Ungefähr die Hälfte unserer Patientinnen kommt aus den umliegenden Dörfern. Oft werden sie von einer Frau gebracht, die bereits in unserer Maternité behandelt wurde. Die Mund-zu-Mund-Propaganda funktioniert!
Hast du mit syrischen Kolleginnen zusammengearbeitet?
Ja, ich habe mit einem wunderbaren Team von vier syrischen Hebammen gearbeitet. Jede Woche haben wir die Geburt von etwa einem Dutzend Babys begleitet und 50-60 Untersuchungen durchgeführt. Meine Kolleginnen haben die unkomplizierten Geburten betreut.
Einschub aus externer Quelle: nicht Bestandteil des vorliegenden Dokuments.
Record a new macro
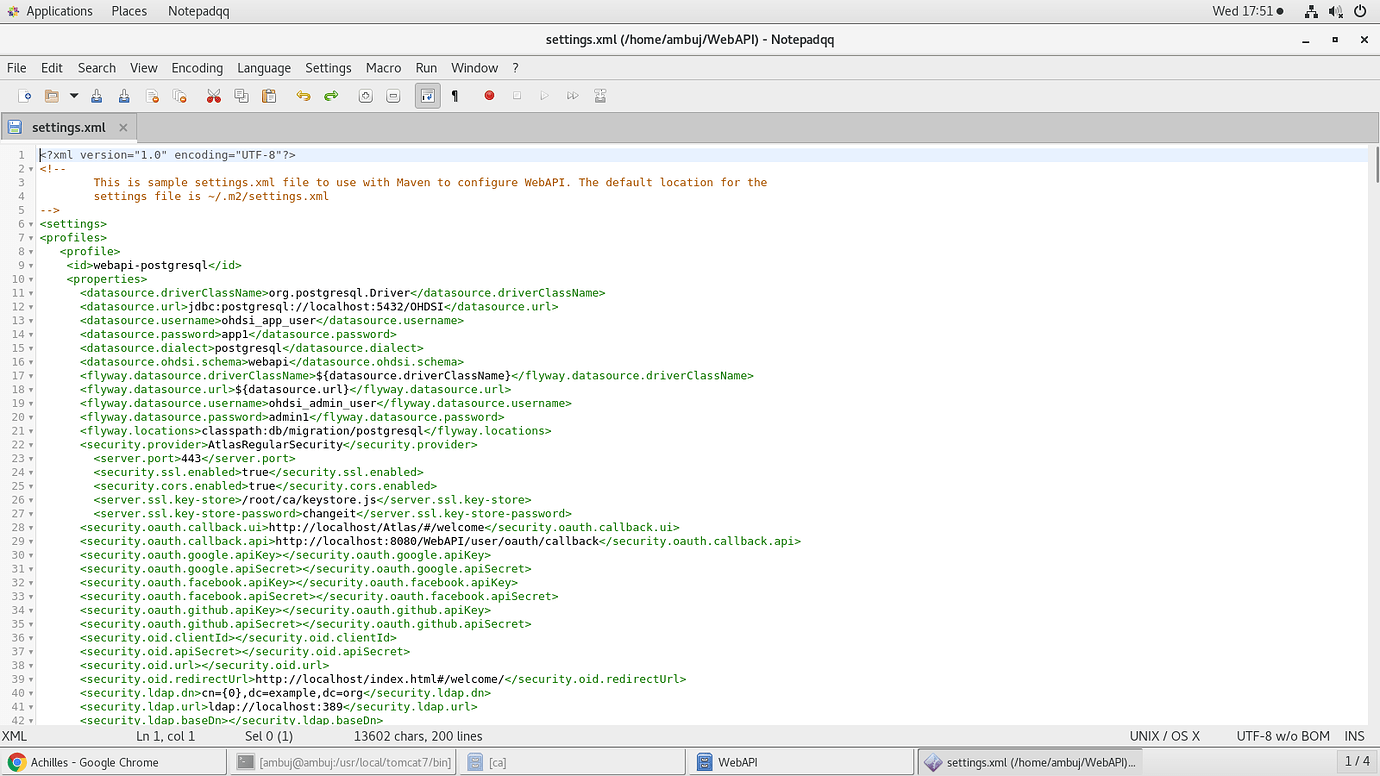(489, 95)
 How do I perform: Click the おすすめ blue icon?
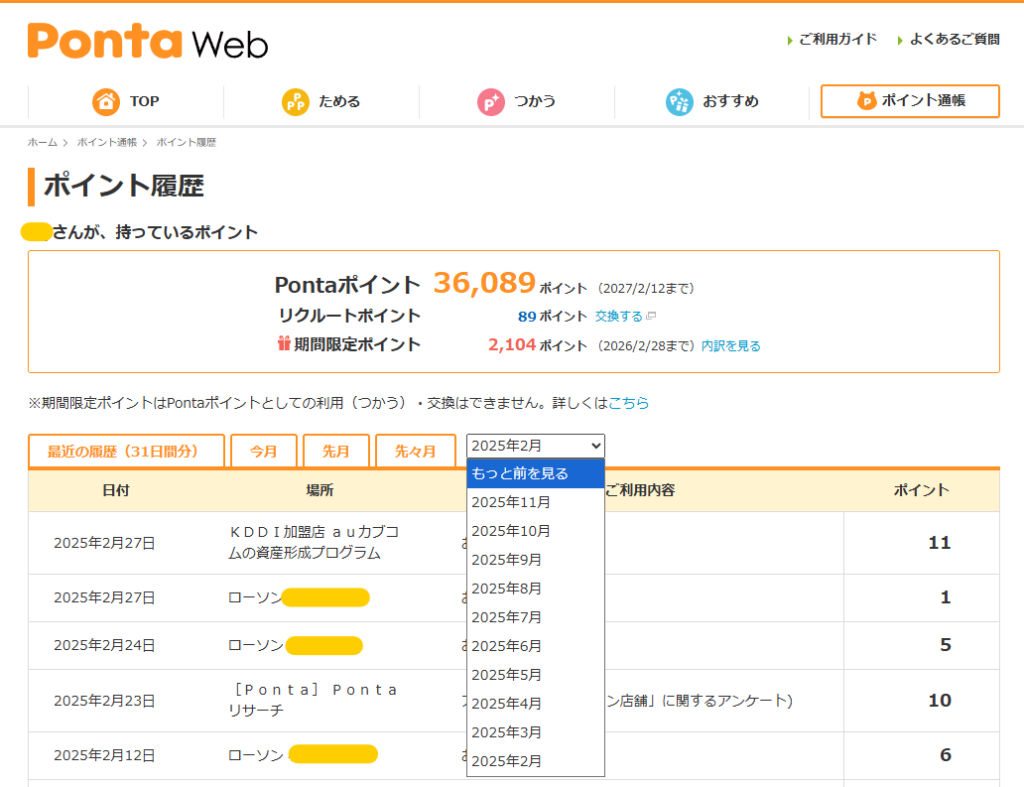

Wenn es zu Komplikationen kam, habe ich sie unterstützt und zusammen mit ihnen medizinische Hilfe geleistet. Sie hatten unterschiedlich viel Erfahrung und auch nicht dasselbe Ausbildungsniveau. Deswegen habe ich auch Weiterbildungen durchgeführt und konnte ihre Kompetenzen erweitern. Sie waren sehr froh über diese Gelegenheit, denn durch den Bürgerkrieg konnten viele ihre Ausbildung nicht beenden. Weil es zu wenig qualifiziertes Personal gibt, haben wir zum Beispiel eine Hebamme eingestellt, die zwar eine abgeschlossene Ausbildung in Krankenpflege hatte, ihre Hebammen-Ausbildung aber nur zum Teil absolvieren konnte. Sie hat das neue Wissen richtiggehend aufgesogen. Alles, was ich ihr gesagt habe, hat sie in die Tat umgesetzt. Ihr Engagement hat mich tief bewegt.
Gab es für euch besonders schwierige Fälle?
Wir haben viele Geburten begleitet, bei denen alles glatt lief. Aber es gab auch schwierige Fälle. Eine Patientin zum Beispiel hatte zuvor vier gesunde Kinder geboren, aber dann hat sie ein Kind kurz vor der Geburt verloren. Wie viele andere hier war sie durch den Krieg vertrieben worden, sie lebte mit ihrer gesamten Familie in einem Raum in einer Schule. Sie kam mit schwerer Präeklampsie zu uns - einer Schwangerschaftskomplikation, die unter anderem durch hohen Blutdruck gekennzeichnet ist und für Mutter und Kind lebensgefährlich sein kann. Die Patientin muss schon eine ganze Weile darunter gelitten haben, denn ihr Baby hatte sich nicht normal entwickelt. Es ist leider gestorben, während wir uns bemüht haben, die Mutter zu retten. Sie war eine der Patientinnen, die während der Schwangerschaft keine Vorsorge erhalten konnten. Weil ihr Leben auch in Gefahr war, kam das Leben ihres Kindes nach ihrem – für uns als medizinisches Personal ein schreckliches Dilemma. Dabei hat ihre Kraft mich sehr überrascht. Sie war sehr traurig und dennoch auch dankbar, dass wir sie unterstützt und versorgt haben. Das hat mich sehr beeindruckt.
Eine andere Frau, die mich sehr bewegt hat, kam für eine Vorsorgeuntersuchung zu uns. Als ich sie nach vorherigen Schwangerschaften fragte, erzählte sie mir, sie hätte sieben Kinder gehabt - vier seien aber kurz zuvor bei einer Bombenexplosion in einer nahegelegenen Stadt gestorben. Wir konnten ihr helfen, ein gesundes Baby zur Welt zu bringen. Sie mit ihrem neugeborenen Kind im Arm zu sehen - nach allem, was sie durchgemacht hatte - das hat uns alle berührt.
MSF betreibt derzeit sechs Spitäler im Norden Syriens. Zwischen Juni 2012 und August 2013 haben unsere Teams mehr als 66’000 Behandlungen und 3’400 chirurgische Eingriffe durchgeführt sowie 1’420 Geburten begleitet. Zudem hat MSF bereits mehr als 200’000 syrische Flüchtlinge in den Nachbarländern behandelt bzw. psychologisch betreut.